Stored entries:

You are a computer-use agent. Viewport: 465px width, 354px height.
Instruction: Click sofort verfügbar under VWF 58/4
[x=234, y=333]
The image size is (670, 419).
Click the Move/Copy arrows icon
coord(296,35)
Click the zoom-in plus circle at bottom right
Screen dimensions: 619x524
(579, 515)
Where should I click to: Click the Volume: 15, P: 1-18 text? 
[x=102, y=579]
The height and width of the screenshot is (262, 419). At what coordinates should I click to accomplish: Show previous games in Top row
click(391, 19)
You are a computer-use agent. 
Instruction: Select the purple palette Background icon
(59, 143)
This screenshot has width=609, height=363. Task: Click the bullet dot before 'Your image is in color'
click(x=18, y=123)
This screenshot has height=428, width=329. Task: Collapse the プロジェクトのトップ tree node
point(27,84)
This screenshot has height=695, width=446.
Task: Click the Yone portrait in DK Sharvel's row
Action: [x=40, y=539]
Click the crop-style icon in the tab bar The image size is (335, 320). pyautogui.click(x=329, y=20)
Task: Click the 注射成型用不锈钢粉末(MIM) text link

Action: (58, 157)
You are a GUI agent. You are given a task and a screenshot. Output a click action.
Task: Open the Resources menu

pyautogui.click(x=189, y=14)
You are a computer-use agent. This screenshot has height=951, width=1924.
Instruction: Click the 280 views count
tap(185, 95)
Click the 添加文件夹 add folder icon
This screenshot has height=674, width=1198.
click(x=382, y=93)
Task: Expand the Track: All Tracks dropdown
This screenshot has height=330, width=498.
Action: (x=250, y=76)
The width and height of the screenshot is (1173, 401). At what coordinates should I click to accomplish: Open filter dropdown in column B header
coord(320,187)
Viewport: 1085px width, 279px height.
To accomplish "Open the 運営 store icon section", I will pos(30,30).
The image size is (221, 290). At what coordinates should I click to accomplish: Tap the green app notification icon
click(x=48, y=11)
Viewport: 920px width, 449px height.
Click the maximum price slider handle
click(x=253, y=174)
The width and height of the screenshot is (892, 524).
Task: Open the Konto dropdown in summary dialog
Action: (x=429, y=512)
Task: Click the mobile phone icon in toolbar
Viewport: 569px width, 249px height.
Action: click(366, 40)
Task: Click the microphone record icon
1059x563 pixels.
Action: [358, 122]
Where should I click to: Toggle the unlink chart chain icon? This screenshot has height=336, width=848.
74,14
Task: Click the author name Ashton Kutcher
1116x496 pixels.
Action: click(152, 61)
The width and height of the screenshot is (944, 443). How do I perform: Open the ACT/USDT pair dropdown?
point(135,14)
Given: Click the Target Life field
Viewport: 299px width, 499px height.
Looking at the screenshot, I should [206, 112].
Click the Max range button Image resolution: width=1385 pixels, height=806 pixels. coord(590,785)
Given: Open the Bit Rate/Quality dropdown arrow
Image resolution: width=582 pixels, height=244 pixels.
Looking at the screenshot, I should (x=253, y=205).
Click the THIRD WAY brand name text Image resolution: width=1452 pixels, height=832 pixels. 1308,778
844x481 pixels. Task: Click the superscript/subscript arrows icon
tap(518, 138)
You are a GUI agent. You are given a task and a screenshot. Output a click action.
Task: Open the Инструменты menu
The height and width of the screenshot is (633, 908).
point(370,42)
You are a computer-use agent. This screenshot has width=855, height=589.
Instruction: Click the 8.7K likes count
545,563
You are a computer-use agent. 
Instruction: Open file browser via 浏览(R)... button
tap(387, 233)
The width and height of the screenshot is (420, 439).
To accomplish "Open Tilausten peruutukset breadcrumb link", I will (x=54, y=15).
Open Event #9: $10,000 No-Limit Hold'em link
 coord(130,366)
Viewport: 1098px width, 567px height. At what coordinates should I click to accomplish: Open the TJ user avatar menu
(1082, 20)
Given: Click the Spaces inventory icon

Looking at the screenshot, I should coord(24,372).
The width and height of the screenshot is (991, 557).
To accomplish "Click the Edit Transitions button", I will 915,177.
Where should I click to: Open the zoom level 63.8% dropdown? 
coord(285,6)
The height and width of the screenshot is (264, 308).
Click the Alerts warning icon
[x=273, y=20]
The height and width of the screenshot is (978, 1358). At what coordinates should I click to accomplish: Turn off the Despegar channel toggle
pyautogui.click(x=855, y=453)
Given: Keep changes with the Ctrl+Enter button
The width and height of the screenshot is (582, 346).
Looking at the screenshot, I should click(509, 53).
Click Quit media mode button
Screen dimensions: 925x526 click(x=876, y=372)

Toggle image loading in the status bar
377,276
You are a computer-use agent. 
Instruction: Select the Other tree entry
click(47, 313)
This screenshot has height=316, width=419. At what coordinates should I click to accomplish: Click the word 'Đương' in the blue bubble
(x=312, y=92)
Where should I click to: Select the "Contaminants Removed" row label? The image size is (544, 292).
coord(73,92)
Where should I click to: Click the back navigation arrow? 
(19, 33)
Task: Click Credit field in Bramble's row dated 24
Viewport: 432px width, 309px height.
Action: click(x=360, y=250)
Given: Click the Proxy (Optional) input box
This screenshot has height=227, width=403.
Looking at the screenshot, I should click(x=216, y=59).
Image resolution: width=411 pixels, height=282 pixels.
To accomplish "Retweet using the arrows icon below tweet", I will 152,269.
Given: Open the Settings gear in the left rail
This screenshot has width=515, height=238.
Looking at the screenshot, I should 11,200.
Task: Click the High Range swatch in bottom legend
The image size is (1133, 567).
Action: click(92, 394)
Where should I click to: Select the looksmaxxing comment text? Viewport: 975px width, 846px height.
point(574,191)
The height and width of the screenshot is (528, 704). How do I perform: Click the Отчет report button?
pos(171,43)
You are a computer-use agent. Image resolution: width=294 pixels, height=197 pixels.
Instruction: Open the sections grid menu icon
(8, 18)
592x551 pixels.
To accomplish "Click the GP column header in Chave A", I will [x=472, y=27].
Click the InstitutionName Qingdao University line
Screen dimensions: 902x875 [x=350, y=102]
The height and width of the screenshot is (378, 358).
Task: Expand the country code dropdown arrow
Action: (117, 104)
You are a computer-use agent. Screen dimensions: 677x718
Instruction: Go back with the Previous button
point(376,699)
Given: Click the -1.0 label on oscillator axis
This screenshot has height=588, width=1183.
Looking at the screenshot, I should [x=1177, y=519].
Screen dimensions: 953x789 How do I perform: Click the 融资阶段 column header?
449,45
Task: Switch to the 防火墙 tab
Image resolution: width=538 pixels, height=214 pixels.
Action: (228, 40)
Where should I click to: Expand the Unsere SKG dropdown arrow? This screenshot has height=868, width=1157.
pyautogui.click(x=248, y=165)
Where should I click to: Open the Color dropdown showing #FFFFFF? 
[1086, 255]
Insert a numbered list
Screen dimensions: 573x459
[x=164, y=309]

- **YOUR GOAL**
Your task is to copy each line of the data above that holds "agent".

- **SOLUTION TO THE PROBLEM**
You are a computer-use agent. Viewport: 465px width, 354px height.
You are a computer-use agent. 
You are a GUI agent. You are given a task and a screenshot. Output a click action.
You are a computer-use agent. This screenshot has height=951, width=1924.
You are a GUI agent. You are given a task and a screenshot. Output a click action.
You are a computer-use agent. This screenshot has width=855, height=589.
You are a computer-use agent. 
You are a computer-use agent. 
You are a computer-use agent. Image resolution: width=294 pixels, height=197 pixels.
You are a computer-use agent. Screen dimensions: 677x718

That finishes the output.